Die rechtliche Stellung des Verwalters

Autor: Riedel

Begriff

Der Insolvenzverwalter ist die zentrale Figur des Insolvenzverfahrens. Er ist ab Eröffnung des Verfahrens befugt, das zur Insolvenzmasse gehörende Vermögen des Schuldners zu verwalten und darüber zu verfügen (§ 80 Abs. 1 InsO ) sowie es nach den gesetzlichen Vorschriften zu verwalten (§§ 159 - 173 InsO ) und zu verteilen (§ 187 Abs. 3 InsO ).

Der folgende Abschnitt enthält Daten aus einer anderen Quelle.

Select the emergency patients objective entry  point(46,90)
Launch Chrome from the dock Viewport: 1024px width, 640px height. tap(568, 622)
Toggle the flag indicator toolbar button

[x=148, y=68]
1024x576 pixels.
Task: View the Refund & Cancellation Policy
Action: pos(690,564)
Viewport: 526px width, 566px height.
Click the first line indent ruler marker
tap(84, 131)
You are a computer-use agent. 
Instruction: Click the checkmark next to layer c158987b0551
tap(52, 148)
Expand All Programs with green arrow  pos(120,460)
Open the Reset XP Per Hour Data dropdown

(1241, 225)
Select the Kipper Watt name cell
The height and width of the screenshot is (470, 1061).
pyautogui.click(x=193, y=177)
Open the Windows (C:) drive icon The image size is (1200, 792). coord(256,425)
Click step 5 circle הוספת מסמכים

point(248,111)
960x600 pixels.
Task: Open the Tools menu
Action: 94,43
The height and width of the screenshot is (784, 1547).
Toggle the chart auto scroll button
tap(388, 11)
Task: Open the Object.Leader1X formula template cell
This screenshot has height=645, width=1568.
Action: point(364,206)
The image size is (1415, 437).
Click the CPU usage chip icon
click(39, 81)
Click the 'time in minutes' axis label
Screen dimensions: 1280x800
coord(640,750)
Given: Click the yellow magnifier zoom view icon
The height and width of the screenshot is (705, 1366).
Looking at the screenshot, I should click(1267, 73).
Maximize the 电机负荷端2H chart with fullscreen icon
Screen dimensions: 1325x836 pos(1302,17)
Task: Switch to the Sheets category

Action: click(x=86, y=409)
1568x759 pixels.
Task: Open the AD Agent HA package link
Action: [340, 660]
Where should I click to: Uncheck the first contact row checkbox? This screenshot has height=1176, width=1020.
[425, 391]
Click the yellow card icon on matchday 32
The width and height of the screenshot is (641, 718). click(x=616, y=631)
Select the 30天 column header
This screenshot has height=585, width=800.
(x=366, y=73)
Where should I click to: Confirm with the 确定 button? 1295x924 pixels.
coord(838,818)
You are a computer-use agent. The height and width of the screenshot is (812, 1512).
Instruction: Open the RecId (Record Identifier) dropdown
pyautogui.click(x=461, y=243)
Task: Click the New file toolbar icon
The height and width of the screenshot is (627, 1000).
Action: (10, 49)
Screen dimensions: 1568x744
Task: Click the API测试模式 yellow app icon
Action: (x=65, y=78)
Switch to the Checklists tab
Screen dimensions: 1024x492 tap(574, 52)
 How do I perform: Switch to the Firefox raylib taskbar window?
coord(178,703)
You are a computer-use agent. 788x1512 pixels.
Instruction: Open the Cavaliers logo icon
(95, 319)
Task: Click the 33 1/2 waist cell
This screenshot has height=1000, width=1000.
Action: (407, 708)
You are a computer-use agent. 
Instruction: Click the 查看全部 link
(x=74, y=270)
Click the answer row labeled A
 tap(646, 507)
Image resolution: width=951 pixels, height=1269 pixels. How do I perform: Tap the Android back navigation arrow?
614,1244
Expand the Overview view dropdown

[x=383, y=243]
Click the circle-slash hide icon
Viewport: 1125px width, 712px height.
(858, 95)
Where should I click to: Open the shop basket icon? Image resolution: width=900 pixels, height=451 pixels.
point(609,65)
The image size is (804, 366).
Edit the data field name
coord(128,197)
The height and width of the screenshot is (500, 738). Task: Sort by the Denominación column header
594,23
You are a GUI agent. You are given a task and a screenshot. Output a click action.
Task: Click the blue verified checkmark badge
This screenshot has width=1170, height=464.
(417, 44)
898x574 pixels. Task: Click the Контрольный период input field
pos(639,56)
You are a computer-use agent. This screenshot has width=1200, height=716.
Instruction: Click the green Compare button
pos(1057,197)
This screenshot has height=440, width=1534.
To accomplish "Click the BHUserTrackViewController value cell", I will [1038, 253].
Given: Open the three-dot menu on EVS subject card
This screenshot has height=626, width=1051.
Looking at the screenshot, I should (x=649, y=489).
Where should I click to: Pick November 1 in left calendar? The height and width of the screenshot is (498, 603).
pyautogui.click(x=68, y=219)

Auch die Insolvenzordnung regelt (wie bereits die Konkursordnung) die rechtliche Stellung des Insolvenzverwalters nicht. Der Gesetzgeber hat sich bewusst dazu entschieden, dies der Rechtsprechung zu überlassen und den seit Jahrzehnten bestehenden Theorienstreit nicht in dem ein oder anderen Sinn entschieden.

Amtstheorie

Nach der ständigen Rechtsprechung des Bundesgerichtshofs (BGHZ 88, 331), des Bundesarbeitsgerichts (ZInsO 2002, 1202 ) und der Zivilgerichte sowie der ganz überwiegenden Auffassung im Schrifttum ist die Tätigkeit des Insolvenzverwalters nach der sogenannten Amtstheorie einzuordnen (vgl. auch OLG Dresden v. 15.10.2014 - 13 U 1605/13 ). Die Amtstheorie betrachtet die Tätigkeit amtlich bestellter Insolvenzverwalter (wie auch des Insolvenzverwalters, des Nachlassverwalters, des Zwangsverwalters und des Testamentsvollstreckers) als Handeln in Ausübung eines privaten Amts und schreibt diesen im Prozess die Stellung einer Partei kraft Amtes zu. Der (Insolvenz-)Verwalter führt massebezogene Prozesse damit in sogenannter gesetzlicher Prozessstandschaft. Dem Schuldner fehlt dagegen die Prozessführungsbefugnis sowohl im Aktiv- als auch im Passivprozess, soweit die Masse betroffen ist.